Соне стало нехорошо. Почувствовалось вдруг задним умом, что сболтнула она этой женщине лишнего, разоткровенничалась ни с того ни с сего. Вот что у нее за натура такая дурацкая — покормили, поговорили с ней ласково, и открылась сразу, и разболталась не в меру…
— А давайте-ка мы с вами чай будем пить, Сонечка! — словно почуяв ее смятение, весело проговорила Люся. — Напьемся чаю да и спать ляжем. Утро вечера мудренее! Вам завтра на работу?
— Ну да… На работу… Но после обеда я уже дома буду!
— Хорошо. Тогда ключи пусть у меня остаются? Можно? Я все равно раньше вас приду!
— Хорошо… — покорно кивнула прежняя Соня. — Пусть остаются… Конечно же…
* * *
Ей казалось, что голова у нее пухлая, огромная и очень шумная. Отчего так больно, так гулко шумит в голове, словно кто-то молотит руками по раскаленному барабану? И как он туда поместился, интересно, барабан этот… Надо глаза открыть. Напрячься и разлепить, наконец, веки. Иначе она от этих бухающих ударов с ума сойдет…
Тамара с трудом разлепила глаза, долго всматривалась в непонятный узор, бегущий волнами из-под век в разные стороны. Какие-то серенькие завитушки-клубочки на розовом фоне. До боли знакомые. Что это? О, господи, да это же новый палас, по которому она давеча ползала, любовно расстилала по полу, разглаживая замявшиеся складки… Странно, почему этот его рисунок снова так близко? Серенький с розовым? Прямо перед глазами? Она что, так до сих пор и ползает по нему на коленках? Нет, но это же вчера еще было…

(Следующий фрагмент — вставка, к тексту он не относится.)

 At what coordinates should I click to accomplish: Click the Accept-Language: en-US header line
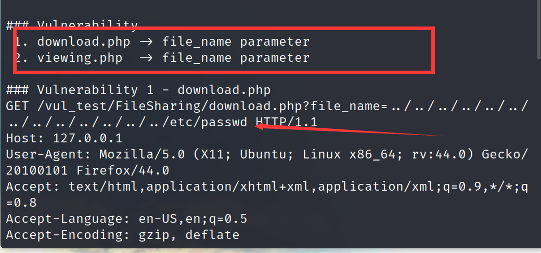point(126,219)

Дернув головой, она ударилась затылком обо что-то твердое, застонала от боли. Барабан в голове тут же ускорил свой сумасшедший ритм, поднимая горячую пыль, и она поднялась столбом, потом вырвалась наружу, разметалась перед глазами красными искрами. Однако вскоре рассеялась, пропустив через себя первую здравую мысль — что-то не так, что-то случилось с ней очень страшное…
Опираясь на дрожащие руки, она села, с удивлением уставилась на свисающий прямо перед глазами угол белоснежной скатерти. Стало быть, она об ножку стола сейчас ударилась. Понятно. Стало быть, на полу лежала. Около стола. Между прочим, накрытого стола-то. Вон, краешек синей тарелки виднеется, а рядом с ней зеленый бокал толстого стекла стоит… Надо же — зеленое с синим… Совсем не сочетаются цвета… Совсем не сочетаются…
Мысль о «несочетании» цветов странным образом упорно ввинчивалась в голову, словно была тем самым ключиком, который должен быть открыть дверь во временно попорченную память. Что ж, раз должен был, то и открыл. Вспомнилось ей все тут же во всех мельчайших подробностях. Красиво накрытый стол, красивый приветливый мужикашка Артемий, с удовольствием жующий ее котлетки, красивые и душевные слова, отлетающие от него ловкими мячиками и попадающие прямо в цель, то бишь в ее дурную головушку… А потом еще было шампанское. Да, было же еще шампанское! Он как-то его еще обозвал смешно… Она его выпила, и… И дальше уже ничего не помнит…
В очень нехорошем предчувствии она с трудом поднялась на ноги, грузно осела на стул, огляделась. Сколько она вот так, на полу пролежала? Вроде за окном уже светло… Уже утро, что ли? Ну да… Мужикашка приходил вечером — она это точно помнит. Стало быть, сейчас утро, раз за окном светло.